THE TASK
Please copy the part of the material that opens with the line containing "The height and width of the screenshot is (901, 1000)." and closes with the line containing "Image resolution: width=940", reproducing both of those lines and everything between them without any change.

Dataset records
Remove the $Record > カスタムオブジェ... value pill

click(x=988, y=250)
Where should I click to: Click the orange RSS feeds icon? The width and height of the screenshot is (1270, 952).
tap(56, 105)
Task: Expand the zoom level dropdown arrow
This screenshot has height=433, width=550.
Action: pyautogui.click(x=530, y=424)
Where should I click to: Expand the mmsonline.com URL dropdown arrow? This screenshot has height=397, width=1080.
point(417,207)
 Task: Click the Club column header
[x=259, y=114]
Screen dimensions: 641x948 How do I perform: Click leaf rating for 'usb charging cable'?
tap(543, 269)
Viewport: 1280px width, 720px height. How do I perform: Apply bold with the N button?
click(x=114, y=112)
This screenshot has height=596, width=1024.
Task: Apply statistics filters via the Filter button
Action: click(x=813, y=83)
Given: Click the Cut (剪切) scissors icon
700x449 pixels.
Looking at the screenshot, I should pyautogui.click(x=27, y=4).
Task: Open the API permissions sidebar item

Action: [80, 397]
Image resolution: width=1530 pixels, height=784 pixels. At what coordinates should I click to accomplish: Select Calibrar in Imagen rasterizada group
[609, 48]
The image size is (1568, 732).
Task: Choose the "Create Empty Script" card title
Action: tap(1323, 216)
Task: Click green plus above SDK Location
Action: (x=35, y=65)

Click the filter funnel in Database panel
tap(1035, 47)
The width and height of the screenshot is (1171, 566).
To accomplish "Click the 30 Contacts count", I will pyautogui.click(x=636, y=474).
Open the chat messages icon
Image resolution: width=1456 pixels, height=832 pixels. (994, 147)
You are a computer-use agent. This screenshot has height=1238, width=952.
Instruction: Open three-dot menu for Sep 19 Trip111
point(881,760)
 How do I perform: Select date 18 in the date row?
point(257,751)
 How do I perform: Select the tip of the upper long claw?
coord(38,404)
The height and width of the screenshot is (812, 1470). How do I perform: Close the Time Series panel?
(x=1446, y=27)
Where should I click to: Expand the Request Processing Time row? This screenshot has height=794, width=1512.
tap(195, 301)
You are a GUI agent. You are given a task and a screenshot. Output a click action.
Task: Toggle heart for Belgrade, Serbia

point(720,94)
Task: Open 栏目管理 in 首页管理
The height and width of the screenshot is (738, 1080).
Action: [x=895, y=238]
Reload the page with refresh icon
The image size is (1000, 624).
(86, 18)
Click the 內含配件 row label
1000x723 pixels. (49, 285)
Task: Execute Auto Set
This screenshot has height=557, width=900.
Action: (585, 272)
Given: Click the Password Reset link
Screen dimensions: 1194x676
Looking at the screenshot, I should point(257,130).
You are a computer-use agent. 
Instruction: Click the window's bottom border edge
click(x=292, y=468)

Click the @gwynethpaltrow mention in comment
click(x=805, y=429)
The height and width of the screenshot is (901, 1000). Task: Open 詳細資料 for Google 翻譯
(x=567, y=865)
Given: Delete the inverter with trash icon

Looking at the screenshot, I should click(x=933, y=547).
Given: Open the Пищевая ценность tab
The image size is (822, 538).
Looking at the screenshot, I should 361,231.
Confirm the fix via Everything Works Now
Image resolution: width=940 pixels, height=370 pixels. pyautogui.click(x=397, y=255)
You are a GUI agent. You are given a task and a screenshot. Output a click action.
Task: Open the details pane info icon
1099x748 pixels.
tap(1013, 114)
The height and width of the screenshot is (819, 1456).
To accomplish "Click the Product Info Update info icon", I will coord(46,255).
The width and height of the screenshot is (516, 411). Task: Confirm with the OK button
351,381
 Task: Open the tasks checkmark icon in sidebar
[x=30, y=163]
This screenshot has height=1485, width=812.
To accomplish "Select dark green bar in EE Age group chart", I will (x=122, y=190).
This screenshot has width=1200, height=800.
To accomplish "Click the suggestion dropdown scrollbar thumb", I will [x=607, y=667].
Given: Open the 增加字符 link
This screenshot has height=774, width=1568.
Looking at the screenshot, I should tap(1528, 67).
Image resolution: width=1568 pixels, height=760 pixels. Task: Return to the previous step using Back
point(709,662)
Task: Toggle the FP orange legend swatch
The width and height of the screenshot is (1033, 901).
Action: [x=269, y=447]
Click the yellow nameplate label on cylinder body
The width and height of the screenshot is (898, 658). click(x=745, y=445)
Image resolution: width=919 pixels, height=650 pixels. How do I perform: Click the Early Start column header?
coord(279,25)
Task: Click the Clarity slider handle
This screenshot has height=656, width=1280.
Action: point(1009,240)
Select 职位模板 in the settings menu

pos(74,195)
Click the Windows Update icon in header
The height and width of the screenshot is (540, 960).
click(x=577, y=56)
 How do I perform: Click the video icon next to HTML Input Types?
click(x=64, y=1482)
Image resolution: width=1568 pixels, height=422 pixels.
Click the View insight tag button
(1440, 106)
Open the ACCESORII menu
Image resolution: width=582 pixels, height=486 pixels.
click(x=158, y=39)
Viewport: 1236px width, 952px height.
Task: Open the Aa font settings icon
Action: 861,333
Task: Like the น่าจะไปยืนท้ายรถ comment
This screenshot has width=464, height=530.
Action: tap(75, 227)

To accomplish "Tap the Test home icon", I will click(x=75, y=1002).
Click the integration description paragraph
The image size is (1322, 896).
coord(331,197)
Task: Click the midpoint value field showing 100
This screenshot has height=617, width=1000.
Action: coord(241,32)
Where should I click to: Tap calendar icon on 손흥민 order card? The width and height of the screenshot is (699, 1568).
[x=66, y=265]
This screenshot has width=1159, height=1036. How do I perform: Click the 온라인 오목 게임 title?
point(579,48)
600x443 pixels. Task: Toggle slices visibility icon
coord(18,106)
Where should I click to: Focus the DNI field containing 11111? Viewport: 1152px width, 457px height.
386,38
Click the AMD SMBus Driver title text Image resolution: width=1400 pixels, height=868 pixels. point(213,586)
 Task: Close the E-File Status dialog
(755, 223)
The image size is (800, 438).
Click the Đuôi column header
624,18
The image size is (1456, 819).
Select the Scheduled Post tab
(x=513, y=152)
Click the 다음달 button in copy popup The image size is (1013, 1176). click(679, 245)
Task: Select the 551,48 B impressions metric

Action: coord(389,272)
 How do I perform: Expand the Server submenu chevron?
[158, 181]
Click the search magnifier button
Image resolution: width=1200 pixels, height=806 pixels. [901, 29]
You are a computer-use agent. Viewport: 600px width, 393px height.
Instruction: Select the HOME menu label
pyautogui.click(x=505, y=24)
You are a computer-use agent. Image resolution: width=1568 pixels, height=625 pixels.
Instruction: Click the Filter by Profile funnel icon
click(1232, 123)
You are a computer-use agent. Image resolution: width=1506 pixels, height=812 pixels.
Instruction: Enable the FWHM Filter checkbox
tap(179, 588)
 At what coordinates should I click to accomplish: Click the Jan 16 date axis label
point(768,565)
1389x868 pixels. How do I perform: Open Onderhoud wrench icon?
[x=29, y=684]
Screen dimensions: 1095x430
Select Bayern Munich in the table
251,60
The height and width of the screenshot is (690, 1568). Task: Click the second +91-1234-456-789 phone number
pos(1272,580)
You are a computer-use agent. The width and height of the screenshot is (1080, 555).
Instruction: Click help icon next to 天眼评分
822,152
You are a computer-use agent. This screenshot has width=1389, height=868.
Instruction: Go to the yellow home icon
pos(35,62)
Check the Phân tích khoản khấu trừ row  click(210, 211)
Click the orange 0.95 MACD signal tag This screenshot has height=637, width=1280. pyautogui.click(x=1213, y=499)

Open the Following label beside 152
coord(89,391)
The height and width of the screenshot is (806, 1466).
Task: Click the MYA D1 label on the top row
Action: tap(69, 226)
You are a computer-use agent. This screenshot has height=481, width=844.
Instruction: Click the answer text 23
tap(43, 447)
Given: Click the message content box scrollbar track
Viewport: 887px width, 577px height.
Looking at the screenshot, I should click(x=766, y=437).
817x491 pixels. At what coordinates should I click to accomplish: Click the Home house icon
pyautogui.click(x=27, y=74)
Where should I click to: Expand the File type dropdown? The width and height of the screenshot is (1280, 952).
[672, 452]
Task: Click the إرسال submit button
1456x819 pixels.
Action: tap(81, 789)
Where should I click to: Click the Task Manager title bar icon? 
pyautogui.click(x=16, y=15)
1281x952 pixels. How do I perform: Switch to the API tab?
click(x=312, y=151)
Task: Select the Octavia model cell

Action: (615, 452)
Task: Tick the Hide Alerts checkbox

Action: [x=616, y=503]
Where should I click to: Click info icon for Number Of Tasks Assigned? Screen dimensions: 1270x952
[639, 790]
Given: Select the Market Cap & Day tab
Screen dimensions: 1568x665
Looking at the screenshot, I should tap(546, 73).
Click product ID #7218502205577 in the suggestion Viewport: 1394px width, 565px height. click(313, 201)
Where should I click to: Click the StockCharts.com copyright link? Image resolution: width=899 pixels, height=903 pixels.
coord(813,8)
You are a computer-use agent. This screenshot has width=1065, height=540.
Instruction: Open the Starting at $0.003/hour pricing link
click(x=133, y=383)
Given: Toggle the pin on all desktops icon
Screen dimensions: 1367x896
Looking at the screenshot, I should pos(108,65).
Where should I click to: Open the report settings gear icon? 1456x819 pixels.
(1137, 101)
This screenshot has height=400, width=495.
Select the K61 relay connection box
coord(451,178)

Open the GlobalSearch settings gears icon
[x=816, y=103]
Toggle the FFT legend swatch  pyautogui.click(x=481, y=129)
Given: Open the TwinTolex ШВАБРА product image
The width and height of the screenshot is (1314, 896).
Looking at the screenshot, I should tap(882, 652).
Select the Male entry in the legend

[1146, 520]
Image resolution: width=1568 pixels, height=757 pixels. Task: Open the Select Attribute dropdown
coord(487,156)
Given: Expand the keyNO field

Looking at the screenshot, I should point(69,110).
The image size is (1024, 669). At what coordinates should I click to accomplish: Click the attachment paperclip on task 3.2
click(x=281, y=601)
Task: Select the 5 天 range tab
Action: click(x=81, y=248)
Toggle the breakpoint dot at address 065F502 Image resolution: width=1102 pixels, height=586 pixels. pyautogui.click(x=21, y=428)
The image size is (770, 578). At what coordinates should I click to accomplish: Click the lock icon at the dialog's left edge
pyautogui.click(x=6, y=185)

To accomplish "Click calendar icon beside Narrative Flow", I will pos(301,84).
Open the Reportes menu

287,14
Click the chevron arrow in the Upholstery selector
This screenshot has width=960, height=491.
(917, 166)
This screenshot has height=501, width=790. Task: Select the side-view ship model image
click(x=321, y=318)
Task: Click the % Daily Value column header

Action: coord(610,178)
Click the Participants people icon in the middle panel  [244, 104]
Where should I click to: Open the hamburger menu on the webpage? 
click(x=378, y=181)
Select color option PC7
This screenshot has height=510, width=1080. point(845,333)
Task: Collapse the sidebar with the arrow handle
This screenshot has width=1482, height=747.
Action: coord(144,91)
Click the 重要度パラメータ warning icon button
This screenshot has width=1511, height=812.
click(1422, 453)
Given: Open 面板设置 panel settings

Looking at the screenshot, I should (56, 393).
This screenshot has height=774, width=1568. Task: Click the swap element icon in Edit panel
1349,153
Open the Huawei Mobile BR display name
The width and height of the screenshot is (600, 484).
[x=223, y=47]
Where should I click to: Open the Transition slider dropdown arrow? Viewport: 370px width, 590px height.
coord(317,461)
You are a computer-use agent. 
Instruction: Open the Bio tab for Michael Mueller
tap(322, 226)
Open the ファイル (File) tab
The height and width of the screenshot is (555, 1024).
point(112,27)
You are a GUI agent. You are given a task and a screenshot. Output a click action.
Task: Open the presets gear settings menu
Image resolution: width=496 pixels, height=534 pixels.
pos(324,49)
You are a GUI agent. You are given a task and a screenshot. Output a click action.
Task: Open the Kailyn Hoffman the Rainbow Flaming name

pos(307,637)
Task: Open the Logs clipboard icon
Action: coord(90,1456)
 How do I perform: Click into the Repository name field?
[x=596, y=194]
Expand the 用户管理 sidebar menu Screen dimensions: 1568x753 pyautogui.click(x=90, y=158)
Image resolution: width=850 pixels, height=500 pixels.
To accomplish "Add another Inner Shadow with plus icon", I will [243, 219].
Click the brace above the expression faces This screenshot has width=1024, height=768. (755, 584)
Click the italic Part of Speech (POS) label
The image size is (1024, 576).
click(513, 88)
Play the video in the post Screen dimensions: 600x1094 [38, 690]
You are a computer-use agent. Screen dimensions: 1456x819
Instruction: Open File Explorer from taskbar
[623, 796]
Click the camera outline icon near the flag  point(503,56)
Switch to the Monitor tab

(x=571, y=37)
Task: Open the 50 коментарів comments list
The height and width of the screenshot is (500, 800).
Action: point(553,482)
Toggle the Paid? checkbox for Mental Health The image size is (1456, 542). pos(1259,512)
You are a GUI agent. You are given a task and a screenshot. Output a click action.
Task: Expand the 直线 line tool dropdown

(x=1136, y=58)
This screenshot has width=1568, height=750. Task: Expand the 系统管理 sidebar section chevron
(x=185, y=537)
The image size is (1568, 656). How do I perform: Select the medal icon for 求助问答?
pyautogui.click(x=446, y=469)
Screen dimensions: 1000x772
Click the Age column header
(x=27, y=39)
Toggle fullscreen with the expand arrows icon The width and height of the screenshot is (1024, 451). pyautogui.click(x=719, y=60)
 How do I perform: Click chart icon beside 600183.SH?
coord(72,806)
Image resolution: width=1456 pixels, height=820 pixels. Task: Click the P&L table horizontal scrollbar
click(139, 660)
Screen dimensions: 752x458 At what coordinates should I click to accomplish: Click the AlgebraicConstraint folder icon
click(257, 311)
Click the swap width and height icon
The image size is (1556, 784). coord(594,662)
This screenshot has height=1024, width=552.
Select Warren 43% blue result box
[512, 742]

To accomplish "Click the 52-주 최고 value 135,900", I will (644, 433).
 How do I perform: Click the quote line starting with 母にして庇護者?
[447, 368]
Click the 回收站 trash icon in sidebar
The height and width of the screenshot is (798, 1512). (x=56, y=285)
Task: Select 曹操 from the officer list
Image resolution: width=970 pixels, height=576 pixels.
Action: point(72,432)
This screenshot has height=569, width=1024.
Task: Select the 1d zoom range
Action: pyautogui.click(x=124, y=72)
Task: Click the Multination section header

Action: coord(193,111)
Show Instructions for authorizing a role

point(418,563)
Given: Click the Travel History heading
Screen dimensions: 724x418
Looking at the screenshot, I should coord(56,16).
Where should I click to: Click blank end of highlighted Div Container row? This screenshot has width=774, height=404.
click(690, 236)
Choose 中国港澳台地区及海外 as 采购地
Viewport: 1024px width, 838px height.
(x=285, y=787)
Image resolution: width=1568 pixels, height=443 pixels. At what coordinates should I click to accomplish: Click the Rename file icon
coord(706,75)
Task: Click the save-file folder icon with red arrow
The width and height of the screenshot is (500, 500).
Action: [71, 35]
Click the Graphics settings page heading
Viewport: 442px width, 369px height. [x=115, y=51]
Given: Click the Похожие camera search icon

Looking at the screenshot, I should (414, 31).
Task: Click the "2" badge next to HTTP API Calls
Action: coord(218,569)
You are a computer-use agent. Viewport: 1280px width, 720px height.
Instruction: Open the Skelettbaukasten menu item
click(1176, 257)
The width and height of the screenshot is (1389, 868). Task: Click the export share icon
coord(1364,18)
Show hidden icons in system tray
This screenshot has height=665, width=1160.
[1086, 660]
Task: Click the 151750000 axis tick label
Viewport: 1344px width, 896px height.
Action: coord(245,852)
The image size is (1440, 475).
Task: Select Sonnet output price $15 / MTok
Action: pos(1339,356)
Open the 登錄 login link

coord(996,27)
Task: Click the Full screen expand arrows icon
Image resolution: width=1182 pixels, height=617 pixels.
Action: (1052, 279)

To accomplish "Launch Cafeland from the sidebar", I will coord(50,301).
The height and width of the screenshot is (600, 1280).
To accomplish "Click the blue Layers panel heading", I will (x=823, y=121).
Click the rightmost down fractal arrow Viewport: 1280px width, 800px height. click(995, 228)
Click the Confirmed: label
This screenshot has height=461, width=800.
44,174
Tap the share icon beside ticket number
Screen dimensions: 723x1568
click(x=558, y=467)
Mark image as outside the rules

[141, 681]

FINISHED TASK
The height and width of the screenshot is (901, 1000). Task: Open 詳細資料 for Google 翻譯
(x=567, y=865)
Given: Delete the inverter with trash icon

Looking at the screenshot, I should click(x=933, y=547).
Given: Open the Пищевая ценность tab
The image size is (822, 538).
Looking at the screenshot, I should 361,231.
Confirm the fix via Everything Works Now
Image resolution: width=940 pixels, height=370 pixels. pyautogui.click(x=397, y=255)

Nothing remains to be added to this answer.